昆虫が交尾する姿をイラストで描いた書籍「昆虫交尾図鑑」に掲載されたイラストが、ネット上に公開されている写真を無断で模写したものではないかと指摘されており、これに対して出版社の飛鳥新社は12月10日、「書籍中のイラストは著作権を侵害するものではないと考えております」という見解を公表した。
同書の著者は東京芸術大学生の長谷川笙子さん。Webメディアに掲載されたインタビューによると、講義で本を作る課題が出たため、「『交尾』をテーマにした図鑑をつくったら、面白いんじゃないかと思いまして」とイラストを制作、これが出版されることになり、12月7日に発売された。
だが出版後、ネット上に愛好家らが公開している写真にそっくりだという指摘が相次ぎ、写真とイラストを比較した検証画像が公開されるなどして、ネット掲示板で“炎上”する騒ぎになっていた。
飛鳥新社が公表した見解によると、「(写真とイラストの)類似性とは、主として昆虫の姿と交尾の体位によるものといわざるをえません」「昆虫の姿をリアルに描いた場合に、写真における昆虫の特徴と類似するのは当然」「昆虫の交尾の姿に個性的体位がないのは自明」であるため、「イラストが写真に類似するという理由だけで著作権侵害とならないこともまた明らか」として、著作権侵害ではないと主張している。
また写真と、イラストが描いた角度が異なるのは「両者を比較すれば明らか」であり、写真とイラストのそれぞれの創作性はこの点に表れているため、「創作性における類似性はありません」とした。

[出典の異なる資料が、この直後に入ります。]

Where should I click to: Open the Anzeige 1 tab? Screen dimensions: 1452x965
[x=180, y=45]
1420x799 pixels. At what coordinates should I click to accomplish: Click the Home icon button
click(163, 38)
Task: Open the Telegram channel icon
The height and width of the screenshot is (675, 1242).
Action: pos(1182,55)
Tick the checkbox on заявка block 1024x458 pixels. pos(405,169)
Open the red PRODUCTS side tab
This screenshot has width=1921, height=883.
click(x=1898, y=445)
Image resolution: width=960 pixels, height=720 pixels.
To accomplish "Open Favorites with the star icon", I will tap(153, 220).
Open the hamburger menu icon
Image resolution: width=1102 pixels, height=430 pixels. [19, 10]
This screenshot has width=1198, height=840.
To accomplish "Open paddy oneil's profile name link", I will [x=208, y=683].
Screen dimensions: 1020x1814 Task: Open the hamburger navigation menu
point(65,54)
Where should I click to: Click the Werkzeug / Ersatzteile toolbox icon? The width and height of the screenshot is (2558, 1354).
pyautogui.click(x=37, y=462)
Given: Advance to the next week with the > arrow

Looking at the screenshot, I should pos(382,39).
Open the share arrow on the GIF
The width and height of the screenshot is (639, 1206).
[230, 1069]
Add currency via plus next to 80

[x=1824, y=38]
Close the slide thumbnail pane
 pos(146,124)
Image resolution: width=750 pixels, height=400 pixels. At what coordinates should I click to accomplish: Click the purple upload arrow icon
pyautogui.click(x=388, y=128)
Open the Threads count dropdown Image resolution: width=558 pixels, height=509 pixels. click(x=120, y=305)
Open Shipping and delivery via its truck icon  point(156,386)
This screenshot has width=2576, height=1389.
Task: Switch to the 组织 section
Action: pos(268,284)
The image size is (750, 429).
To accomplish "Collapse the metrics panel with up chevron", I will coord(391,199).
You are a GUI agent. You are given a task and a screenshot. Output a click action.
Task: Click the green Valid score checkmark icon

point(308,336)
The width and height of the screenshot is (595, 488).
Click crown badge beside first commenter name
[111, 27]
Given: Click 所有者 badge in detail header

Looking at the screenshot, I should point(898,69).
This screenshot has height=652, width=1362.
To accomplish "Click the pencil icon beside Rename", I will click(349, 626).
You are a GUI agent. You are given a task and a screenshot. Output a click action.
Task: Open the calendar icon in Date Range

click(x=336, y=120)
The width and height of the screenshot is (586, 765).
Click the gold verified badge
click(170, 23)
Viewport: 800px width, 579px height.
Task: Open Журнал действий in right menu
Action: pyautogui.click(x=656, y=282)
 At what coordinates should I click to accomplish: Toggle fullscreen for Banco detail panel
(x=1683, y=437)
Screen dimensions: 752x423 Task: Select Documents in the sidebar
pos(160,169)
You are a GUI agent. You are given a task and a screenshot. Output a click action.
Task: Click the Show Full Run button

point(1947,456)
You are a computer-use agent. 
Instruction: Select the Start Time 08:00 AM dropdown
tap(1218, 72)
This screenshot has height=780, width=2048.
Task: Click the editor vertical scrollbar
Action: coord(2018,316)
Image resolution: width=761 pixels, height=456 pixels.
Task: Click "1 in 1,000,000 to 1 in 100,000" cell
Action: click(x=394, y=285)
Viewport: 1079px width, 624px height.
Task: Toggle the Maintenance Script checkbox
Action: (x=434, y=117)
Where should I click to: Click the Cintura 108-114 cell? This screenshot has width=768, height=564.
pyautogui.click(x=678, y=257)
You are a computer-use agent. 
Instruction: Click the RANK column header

これらは「著作権に詳しい弁護士の検討を経たもの」という。
また同社は、一部Webサイトで「誤解に基づく弊社書籍や著者に対する中傷」があるようだとして、理由なき中傷をやめるよう求めている。
サイトでは著者の長谷川さんのコメントも掲載。「一連の騒動で皆様に多大なご迷惑とご心配をおかけし、また対応が遅くなり、大変申し訳ありませんでした」と謝罪した上で、「この件に対しての私の見解と対応につきましては、後日、改めて説明させて頂きたく思います」としている。
飛鳥新社の見解に対し、表紙のイラストと酷似していると指摘された写真を撮影・掲載したサイトの運営者は「表紙の虫は個体差も激しいのに、すべてが一致」しているとして、Twitterで憤りをあらわにしている。運営者のもとには長谷川さんからメールがあり、写真を見てイラストを描いたことを認める内容だったという。